With the wind so strong, it took a long while for him to get back to even a reasonable distance and by then it was clear he was exhausted.

But he also knew he was in trouble, so rather than come back to shore while the beach patrol was waiting for him, he lingered in the raft until the authorities deemed him out of harm's way and left to rescue other idiots.

We were more mindful of the warnings and while we spent almost the entire afternoon in the 72-degree ocean, we were too busy admiring how clear the water was (the crabs! the fish!) to allow ourselves to be put in harm's way.
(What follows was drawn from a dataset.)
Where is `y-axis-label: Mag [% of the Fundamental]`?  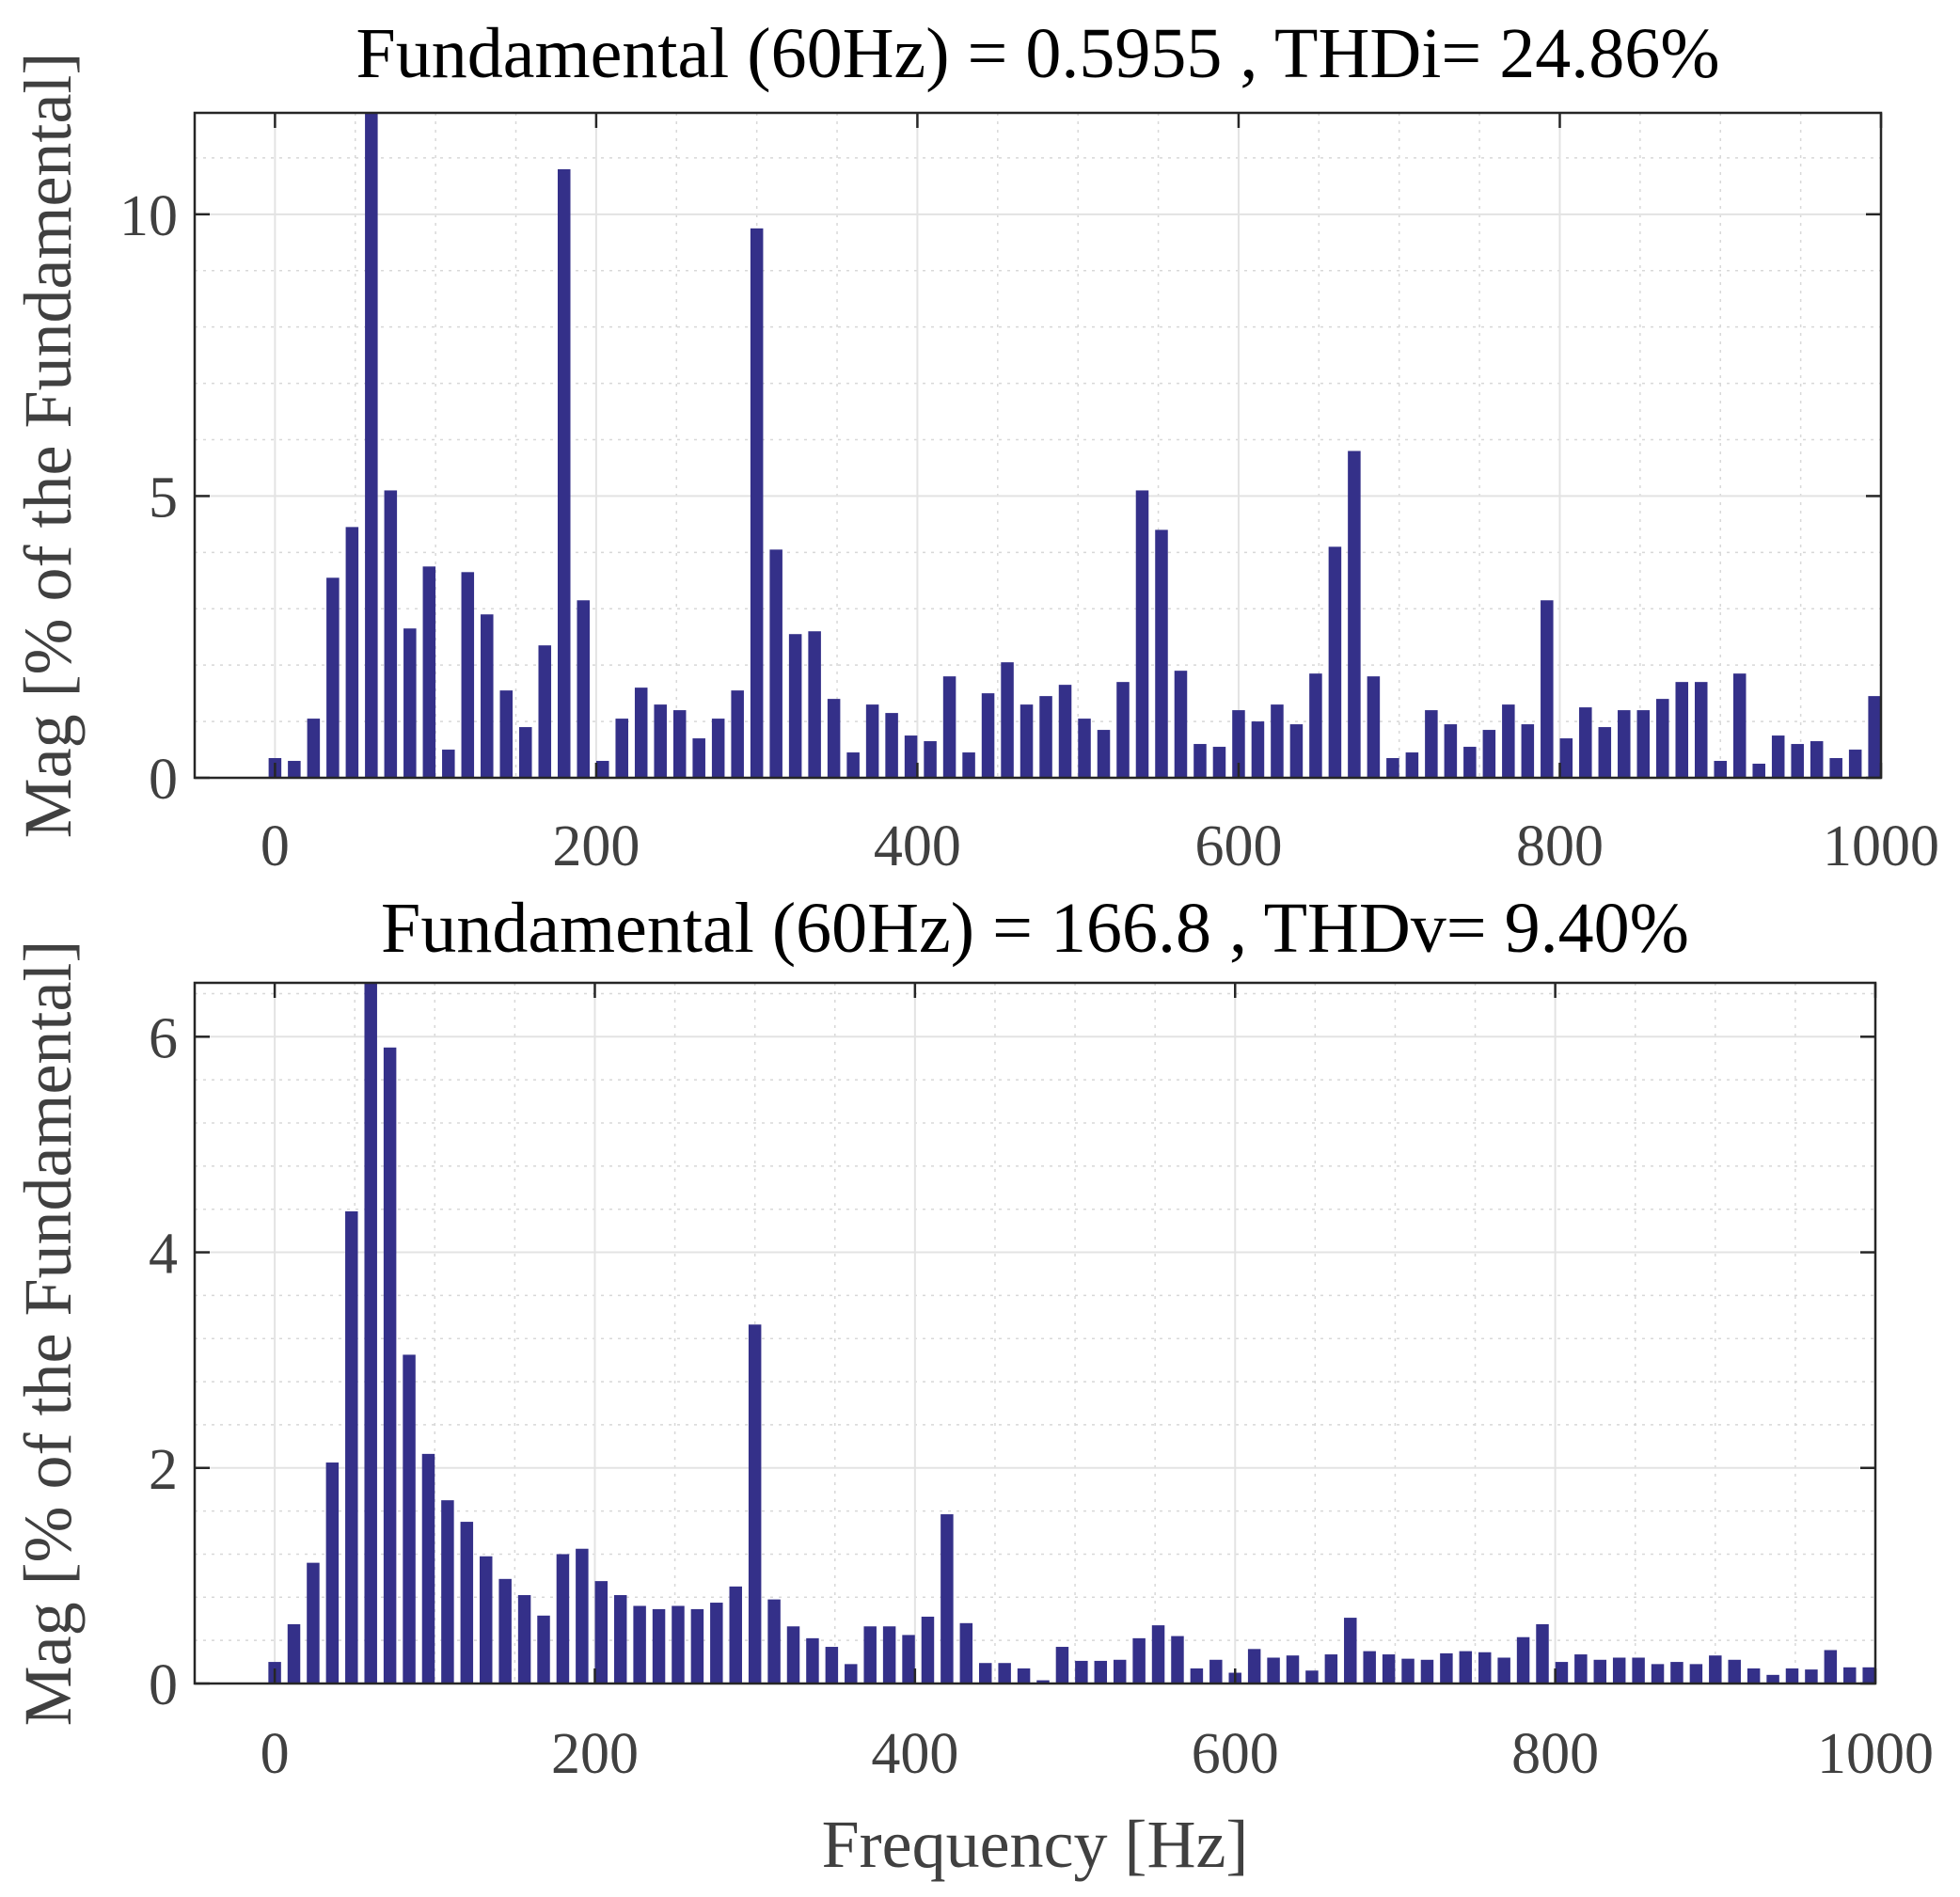 y-axis-label: Mag [% of the Fundamental] is located at coordinates (48, 1334).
Or maybe it was just that we didn't have a six pack out there with us.

Silly moron, imbibing works better out of the water.

After cool showers in the outside shower, we convened for libations on napkins reading "Why limit happy to an hour?"

Don't worry, we didn't.

One of the more talented in the group made grilled pizzas for dinner and we scarfed them sitting at the big table on the porch while watching the dolphins and pelicans have a feeding frenzy over an enormous school of fish darkening the water right in front of our cottage.

Like last night, it was past 10:00 when the moon finally appeared, once again blood red, and began its ascent into the night sky, eventually turning orange and casting a shimmering reflection on the ocean.

"Are you anywhere close to being ready to go back home?" one of the group asked me as I gazed at it, knowing we have only a few days left.

Sadly, no.

But as the Finn brothers reminded me, better be home soon.